Les réalisations des institutions nationales des droits de l’homme au Maroc

Le CNDH dénonce “la faiblesse de la dimension des droits d’Homme dans les politiques publiques dans les domaines économique, social, culturel et environnemental”, estimant que cela constitue “l’une des causes principales de l’accélération des formes de manifestation, dans leurs formes traditionnelles et nouvelles, dans de nombreuses régions victimes de la distribution inégalitaire des fruits de la croissance économique”.

Le CNDH tire la sonnette d’alarme sur le nombre élevé des poursuites judiciaires liées à des relations consenties entre adultes. Pour le Conseil, «les transformations sociétales et les exigences de protection de la vie privée imposent une remise en cause de la criminalisation des relations sexuelles entre adultes». Cette réforme devra préserver la pénalisation de toutes les formes d’exploitation sexuelle, particulièrement contre les mineurs, selon le CNDH.
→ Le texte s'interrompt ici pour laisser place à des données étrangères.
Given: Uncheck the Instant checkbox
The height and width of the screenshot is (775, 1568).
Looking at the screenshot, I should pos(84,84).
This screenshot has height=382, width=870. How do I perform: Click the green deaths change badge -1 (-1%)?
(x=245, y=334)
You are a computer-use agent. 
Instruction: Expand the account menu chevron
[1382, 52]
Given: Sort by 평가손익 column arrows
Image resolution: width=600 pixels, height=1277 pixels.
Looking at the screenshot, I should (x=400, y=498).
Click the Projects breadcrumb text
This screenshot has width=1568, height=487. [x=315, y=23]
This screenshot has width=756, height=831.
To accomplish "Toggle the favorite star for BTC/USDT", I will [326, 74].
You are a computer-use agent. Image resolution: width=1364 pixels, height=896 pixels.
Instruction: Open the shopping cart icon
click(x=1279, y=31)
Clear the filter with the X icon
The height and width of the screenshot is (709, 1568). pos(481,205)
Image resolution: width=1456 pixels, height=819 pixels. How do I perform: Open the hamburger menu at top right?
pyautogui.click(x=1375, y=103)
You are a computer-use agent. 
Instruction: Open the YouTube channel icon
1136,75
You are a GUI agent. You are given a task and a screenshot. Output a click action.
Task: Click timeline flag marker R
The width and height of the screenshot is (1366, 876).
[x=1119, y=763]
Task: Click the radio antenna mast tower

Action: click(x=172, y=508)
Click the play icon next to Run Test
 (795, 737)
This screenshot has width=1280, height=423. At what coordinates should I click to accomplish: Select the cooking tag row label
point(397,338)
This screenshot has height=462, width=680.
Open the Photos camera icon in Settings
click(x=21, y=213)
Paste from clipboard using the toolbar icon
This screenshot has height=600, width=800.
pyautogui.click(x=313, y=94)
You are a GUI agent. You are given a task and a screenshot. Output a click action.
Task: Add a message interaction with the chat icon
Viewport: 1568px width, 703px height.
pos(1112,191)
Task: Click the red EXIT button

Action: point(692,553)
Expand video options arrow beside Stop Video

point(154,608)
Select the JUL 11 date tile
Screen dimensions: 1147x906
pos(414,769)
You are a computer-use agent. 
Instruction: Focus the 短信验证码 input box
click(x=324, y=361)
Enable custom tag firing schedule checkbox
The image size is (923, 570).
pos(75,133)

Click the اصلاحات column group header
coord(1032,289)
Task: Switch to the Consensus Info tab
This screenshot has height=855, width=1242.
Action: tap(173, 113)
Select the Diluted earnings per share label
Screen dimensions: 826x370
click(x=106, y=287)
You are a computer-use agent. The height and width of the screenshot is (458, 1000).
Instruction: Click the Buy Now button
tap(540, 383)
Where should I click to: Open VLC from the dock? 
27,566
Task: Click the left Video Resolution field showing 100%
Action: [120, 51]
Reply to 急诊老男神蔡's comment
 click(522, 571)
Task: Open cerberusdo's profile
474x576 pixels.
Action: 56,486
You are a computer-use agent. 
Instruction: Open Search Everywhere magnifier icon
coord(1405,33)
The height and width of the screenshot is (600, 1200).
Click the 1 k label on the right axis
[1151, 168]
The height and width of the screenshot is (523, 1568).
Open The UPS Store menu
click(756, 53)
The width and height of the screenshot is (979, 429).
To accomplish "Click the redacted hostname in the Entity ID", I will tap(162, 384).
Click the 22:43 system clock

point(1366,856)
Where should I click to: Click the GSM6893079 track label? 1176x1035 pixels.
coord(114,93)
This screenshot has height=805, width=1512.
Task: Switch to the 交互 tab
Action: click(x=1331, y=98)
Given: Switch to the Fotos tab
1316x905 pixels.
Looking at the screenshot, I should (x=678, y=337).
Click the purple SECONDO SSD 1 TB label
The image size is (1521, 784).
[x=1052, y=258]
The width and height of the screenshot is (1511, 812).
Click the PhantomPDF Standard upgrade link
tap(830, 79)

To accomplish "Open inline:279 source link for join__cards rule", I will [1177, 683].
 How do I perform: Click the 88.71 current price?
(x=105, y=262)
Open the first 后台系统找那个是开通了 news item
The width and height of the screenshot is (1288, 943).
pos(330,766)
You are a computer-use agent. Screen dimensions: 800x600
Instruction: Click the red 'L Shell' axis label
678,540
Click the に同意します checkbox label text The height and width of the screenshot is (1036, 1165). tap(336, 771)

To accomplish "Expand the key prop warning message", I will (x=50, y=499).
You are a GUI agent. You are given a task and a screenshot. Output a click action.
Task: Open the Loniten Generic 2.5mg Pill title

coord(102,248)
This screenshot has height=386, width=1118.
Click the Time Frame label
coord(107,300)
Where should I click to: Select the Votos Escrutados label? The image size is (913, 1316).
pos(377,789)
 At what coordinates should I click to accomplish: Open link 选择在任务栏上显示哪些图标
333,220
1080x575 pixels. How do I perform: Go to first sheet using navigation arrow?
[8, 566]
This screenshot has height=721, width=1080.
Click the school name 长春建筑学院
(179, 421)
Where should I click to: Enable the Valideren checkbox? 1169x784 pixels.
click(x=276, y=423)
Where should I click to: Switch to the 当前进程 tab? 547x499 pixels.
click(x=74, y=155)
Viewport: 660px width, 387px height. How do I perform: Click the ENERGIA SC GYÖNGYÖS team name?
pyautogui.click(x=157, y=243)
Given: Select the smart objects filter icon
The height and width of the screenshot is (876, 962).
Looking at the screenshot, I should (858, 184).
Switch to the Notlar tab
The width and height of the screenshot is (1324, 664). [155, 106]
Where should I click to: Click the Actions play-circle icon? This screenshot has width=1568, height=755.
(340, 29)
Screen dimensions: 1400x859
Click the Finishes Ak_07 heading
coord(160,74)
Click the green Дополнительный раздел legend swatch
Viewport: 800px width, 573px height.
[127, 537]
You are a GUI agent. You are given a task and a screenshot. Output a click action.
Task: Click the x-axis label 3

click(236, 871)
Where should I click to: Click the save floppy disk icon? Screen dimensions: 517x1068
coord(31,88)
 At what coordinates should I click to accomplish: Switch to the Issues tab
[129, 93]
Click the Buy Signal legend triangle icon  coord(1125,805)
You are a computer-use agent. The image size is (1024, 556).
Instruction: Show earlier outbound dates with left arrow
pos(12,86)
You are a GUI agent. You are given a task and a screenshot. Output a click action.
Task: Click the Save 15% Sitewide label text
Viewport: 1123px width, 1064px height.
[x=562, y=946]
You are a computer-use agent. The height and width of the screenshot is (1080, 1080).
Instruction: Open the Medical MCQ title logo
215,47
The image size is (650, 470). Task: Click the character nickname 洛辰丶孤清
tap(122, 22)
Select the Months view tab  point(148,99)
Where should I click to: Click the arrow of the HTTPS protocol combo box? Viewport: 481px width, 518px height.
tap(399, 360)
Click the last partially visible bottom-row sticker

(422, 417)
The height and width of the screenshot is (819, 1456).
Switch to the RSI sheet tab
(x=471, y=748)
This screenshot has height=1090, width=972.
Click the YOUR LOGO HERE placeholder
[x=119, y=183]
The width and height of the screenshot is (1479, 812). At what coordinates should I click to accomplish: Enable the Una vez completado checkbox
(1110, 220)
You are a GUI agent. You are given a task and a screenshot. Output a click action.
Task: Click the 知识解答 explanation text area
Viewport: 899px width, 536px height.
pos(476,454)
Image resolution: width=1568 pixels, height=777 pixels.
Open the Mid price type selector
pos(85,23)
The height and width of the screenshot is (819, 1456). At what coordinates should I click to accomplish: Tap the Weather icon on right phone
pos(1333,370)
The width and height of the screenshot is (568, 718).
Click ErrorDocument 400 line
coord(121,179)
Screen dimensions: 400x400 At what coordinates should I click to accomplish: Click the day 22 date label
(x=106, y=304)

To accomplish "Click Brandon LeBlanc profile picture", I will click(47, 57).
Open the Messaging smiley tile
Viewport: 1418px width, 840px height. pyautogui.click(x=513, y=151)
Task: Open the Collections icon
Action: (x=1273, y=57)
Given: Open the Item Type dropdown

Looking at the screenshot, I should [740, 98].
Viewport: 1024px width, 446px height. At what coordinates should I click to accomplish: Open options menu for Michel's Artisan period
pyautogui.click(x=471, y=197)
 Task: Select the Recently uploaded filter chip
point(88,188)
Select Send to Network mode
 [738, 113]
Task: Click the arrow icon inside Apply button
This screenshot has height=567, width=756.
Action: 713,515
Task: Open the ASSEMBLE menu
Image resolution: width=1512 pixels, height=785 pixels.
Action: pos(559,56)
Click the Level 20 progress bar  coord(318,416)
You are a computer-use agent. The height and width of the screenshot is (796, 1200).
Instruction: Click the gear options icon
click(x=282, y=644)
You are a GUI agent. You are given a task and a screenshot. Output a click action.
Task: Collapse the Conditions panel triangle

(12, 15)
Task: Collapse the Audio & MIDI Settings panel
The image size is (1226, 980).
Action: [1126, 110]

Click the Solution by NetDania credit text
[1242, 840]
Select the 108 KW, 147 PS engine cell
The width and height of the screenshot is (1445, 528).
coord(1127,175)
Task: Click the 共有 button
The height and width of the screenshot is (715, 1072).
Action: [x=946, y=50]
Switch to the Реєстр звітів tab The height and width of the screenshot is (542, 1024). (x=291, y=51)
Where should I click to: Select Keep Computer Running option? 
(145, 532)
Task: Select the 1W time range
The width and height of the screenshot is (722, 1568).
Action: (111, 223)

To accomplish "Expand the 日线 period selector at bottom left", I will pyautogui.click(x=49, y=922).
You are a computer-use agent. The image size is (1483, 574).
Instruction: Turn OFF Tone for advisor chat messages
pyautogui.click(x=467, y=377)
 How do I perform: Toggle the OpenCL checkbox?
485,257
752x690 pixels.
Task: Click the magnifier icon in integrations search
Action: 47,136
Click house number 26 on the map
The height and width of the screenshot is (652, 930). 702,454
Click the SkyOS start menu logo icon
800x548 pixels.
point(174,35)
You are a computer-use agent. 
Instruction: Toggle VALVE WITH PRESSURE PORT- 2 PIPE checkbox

Le CNDH met l’accent sur la montée des condamnations liées aux droits et libertés. Concernant la liberté de la presse, l’instance conseille de ne pas interroger les sources médiatiques sauf dans certains cas. Dans ce sens, elle appelle également à l’adoption de politiques garantissant un accès transparent à l’information. Des poursuites se sont étendues à plusieurs internautes, sur la base de statuts, de commentaires ou de relais de vidéos. Le CNDH recommande, dans ce sens, de modifier toutes les dispositions du droit pénal relatives à la liberté d’expression, de manière à les conformer à l’article 19 du Pacte international relatif aux droits civils et politiques. Elle appelle également à l’ouverture d’un débat public sur «la liberté d’expression, d’opinion et de la presse» avec la participation de tous les acteurs concernés.